By Norm Dixon
The United Nations General Assembly, which convened on September 17, has been asked to put on its agenda the US government's end crippling 30-year economic, commercial and financial blockade against Cuba.
The agenda will be finalised following debate in the session's first week. The US is expected to fight tooth and nail to keep the item off the agenda, because a debate would shed light on the real cause of Cuba's severe economic problems and undermine Washington's propaganda that these problems stem from the "failure of socialism".
The Cuban UN delegation described the trade embargo as a "flagrant violation of the principles of sovereign equality of states and non-intervention in their internal affairs" and appealed to the General Assembly to help end this "unjust and illegal" blockade.
Ricardo Alarcón, Cuba's UN ambassador, said the embargo was imposed to punish Cuba for daring to break free of US political and economic domination and in "retaliation for the Cuban revolution's sweeping agrarian reform".
The embargo "continues to include a total prohibition on Cuba's acquisition of foodstuffs, medicine and medical supplies and equipment of United States origin". The ban affects all raw materials, technology transfers, spare parts and manufactured goods. The US even forbids its citizens to travel to Cuba — a breach of the UN Universal Declaration of Human Rights.
Cuban President Fidel Castro estimates that the US blockade has cost his country over $15 billion in the last 30 years.

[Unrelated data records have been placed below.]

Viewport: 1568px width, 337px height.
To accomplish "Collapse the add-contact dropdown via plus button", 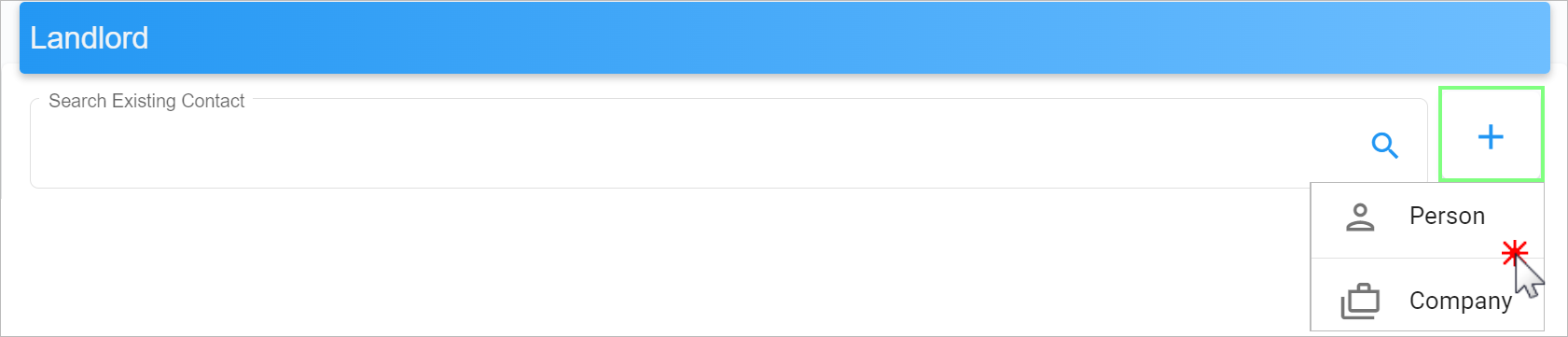I will (1491, 134).
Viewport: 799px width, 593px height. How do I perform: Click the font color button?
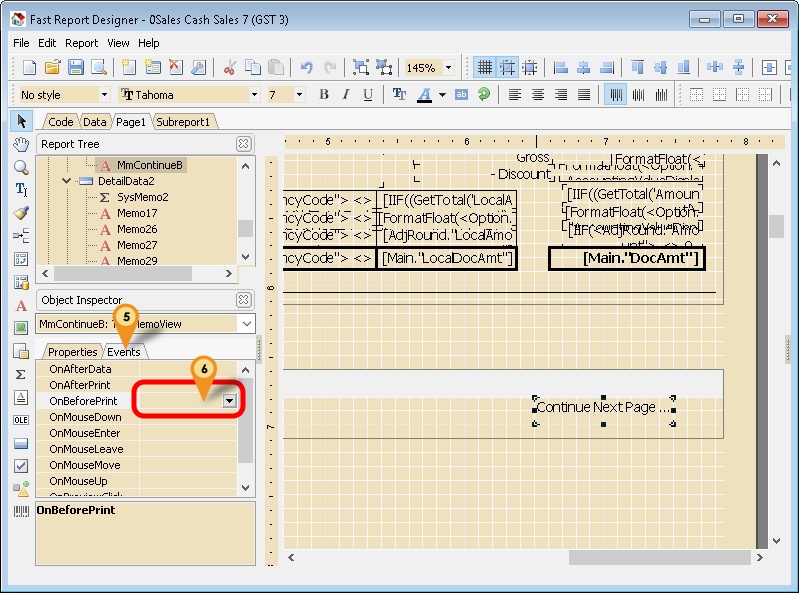[424, 95]
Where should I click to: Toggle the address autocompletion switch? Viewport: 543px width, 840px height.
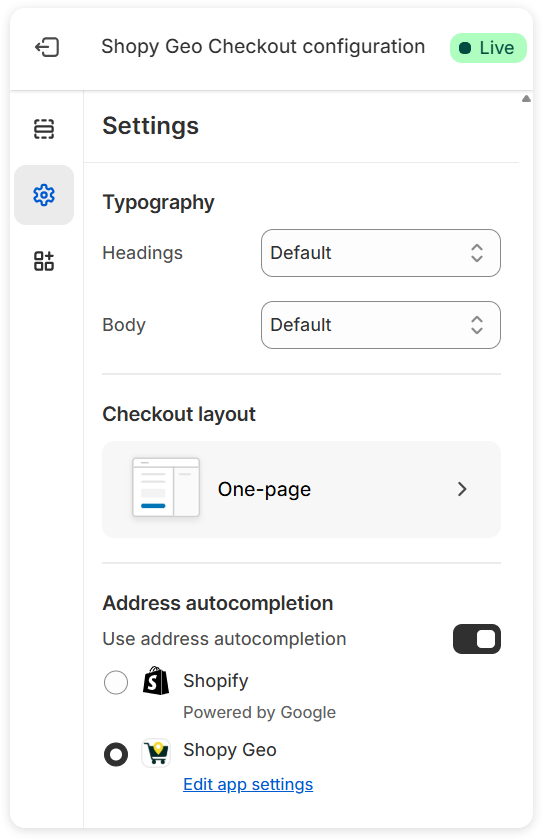tap(477, 639)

The US Congress is soon to vote to tighten the economic noose by outlawing trade with Cuba by foreign subsidiaries of US companies. This will affect 10% of Cuba's hard currency income. The US recently decided that any ship in US waters which had traded with Cuba in the previous 180 days would be seized.
Despite the tremendous economic barriers created by the US, the Cuban revolution has achieved First World standards in health care, life expectancy, literacy and universal education, nutrition, full employment, housing and social welfare. The infant mortality rate in Washington, D.C., is three times as high as in Havana.
In the rest of Latin America, where presumably capitalism is "succeeding", illiteracy is on the rise, more than 30 million children live on the streets, 30% of the workforce is unemployed and 270 million of the region's 447 million people live in extreme poverty. Many Latin American countries cannot even provide safe drinking water, as the outbreak of the first cholera epidemic in the Americas in this century has highlighted.